Many circuit innovations for implementing the double thresholding UWB transceiver are explained in chapter 4. A parallel common-gate amplifier with resistive termination is used as the front-end amplifier, and then three parallel common-source stages are used to enhance total gain of the amplifier. The resistive termination of the most front-end block enables wideband impedance matching with low power consumption, but it has poor noise figure of 20.3dB. Fortunately, the proposed double thresholding architecture has very good noise resiliency and this level of noise figure is acceptable in the proposed architecture.

A low-power opamp with source-degenerated active-load compensation is also proposed in the chapter 4. This opamp eliminates feed-forward path while the feedback loop still exists. This opamp is used in a direct current （DC） voltage stabilizing loop of parallel current-reused amplifiers which DC voltage at the output node is not stable. Thus, the opamp does not require high slew rate, but it must has very small bandwidth and low power.

A short-active long-sleep style clocking architecture, which is called as 'Flashing', is applied into analog parts of the UWB transceiver in this thesis to utilize power of the pulse-based UWB system since the pulse width is very narrow compare with period of two adjacent pulses. Two fast wake-up approaches are proposed here. The first one is to use small replica circuits to keep DC operating point at the output node of flashing circuits.
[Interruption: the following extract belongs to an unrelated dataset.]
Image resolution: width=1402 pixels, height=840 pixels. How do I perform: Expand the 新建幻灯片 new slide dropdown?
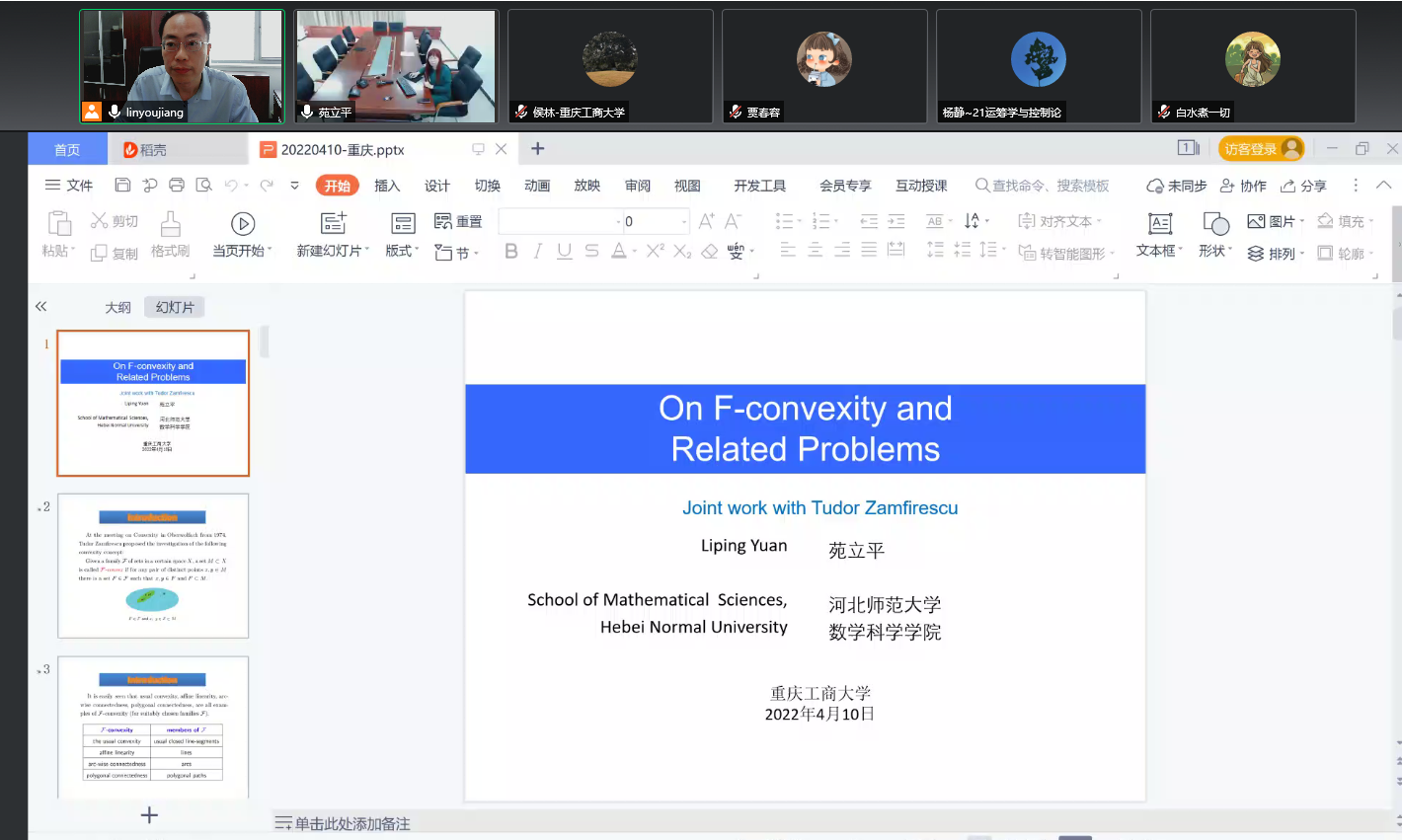[x=333, y=252]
The small replica bias circuits are called as 'Bias keeper' and they consume much less power than the core analog circuits. When the core analog circuits are down into sleep mode, the bias saver is still active. It suddenly recovers operating voltage after the core circuits turns to active mode. The second method is to apply some delay for clock of each amplifier stage. The earlier stage is firstly turned on and the later stages are turned on after delay. For four stage amplifiers, this staggered activation scheme can reduce total wake-up time down to 56% of the non-staggered scheme.

Chapter 5 shows an implementation of the proposed circuits and architectures in a micro-power flashing UWB transceiver. The proposed UWB transceiver is manufactured in a 0.15 m FD-SOI CMOS technology and the measurement results are shown in this chapter. The proposed UWB transceiver achieves power consumption of 299 W with speed of 25kbps at distance of 35cm under 1-V supply voltage. This speed is five times higher than other micro-power transceiver.
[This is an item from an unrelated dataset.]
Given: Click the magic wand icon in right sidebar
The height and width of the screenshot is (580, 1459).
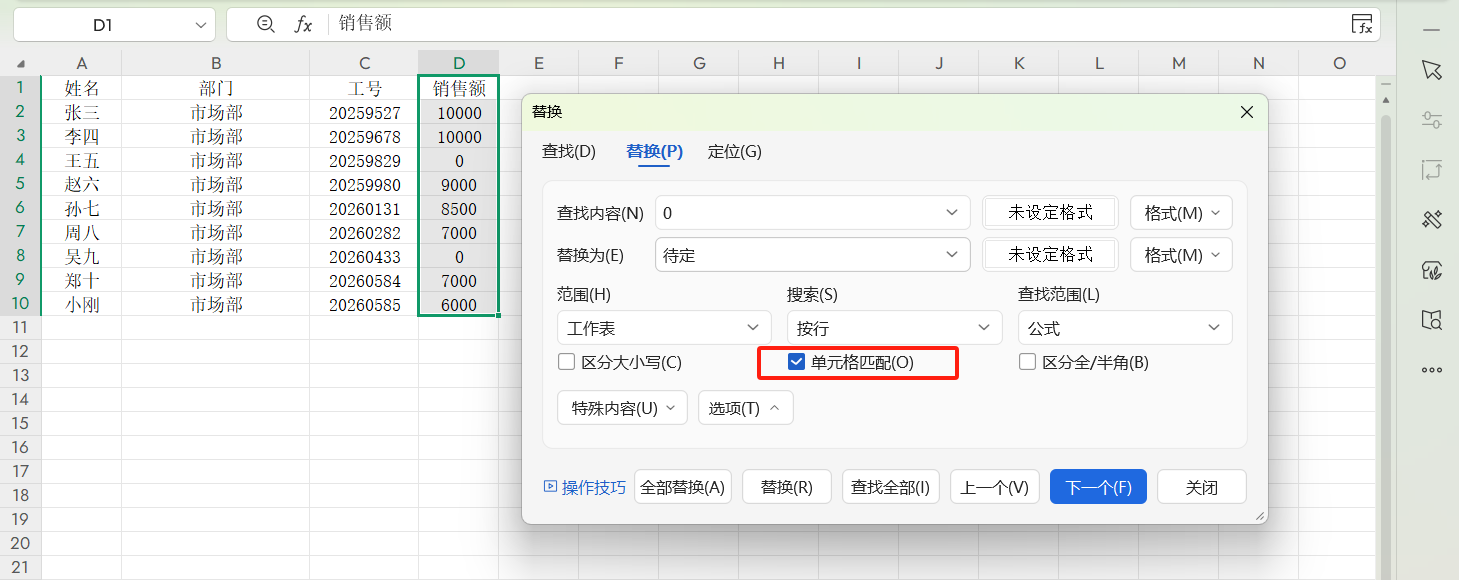Looking at the screenshot, I should click(x=1432, y=219).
Chapter 6 gives many discussions on performance improvement of the UWB transceiver for ubiquitous electronics applications. A new structure of LNA is proposed in this chapter. This LNA structure has a common-gate input structure to achieve wideband impedance matching, while gain of the LNA can be achieve from a feed-forward gain which is parallel common-source structure. Since impedance matching and gain can be separately designed, the LNA is named as 'matching-separated LNA'. This LNA structure is very easy to design due to separation of the matching and gain. At the same distance, improvement on BER is estimated around 1000 times better than using the amplifier with resistive termination. For other alternative of improvement, the three times longer distance with the same BER level can be expected by using the matching-separated LNA.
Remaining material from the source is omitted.